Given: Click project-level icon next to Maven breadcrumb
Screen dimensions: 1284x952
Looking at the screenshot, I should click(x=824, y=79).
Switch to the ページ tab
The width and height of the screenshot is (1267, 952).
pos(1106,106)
________
§ Assigned task
Transcribe the full listing above without leaving anything out.

§ Task answer
Given: Click project-level icon next to Maven breadcrumb
Screen dimensions: 1284x952
Looking at the screenshot, I should click(x=824, y=79).
Switch to the ページ tab
The width and height of the screenshot is (1267, 952).
pos(1106,106)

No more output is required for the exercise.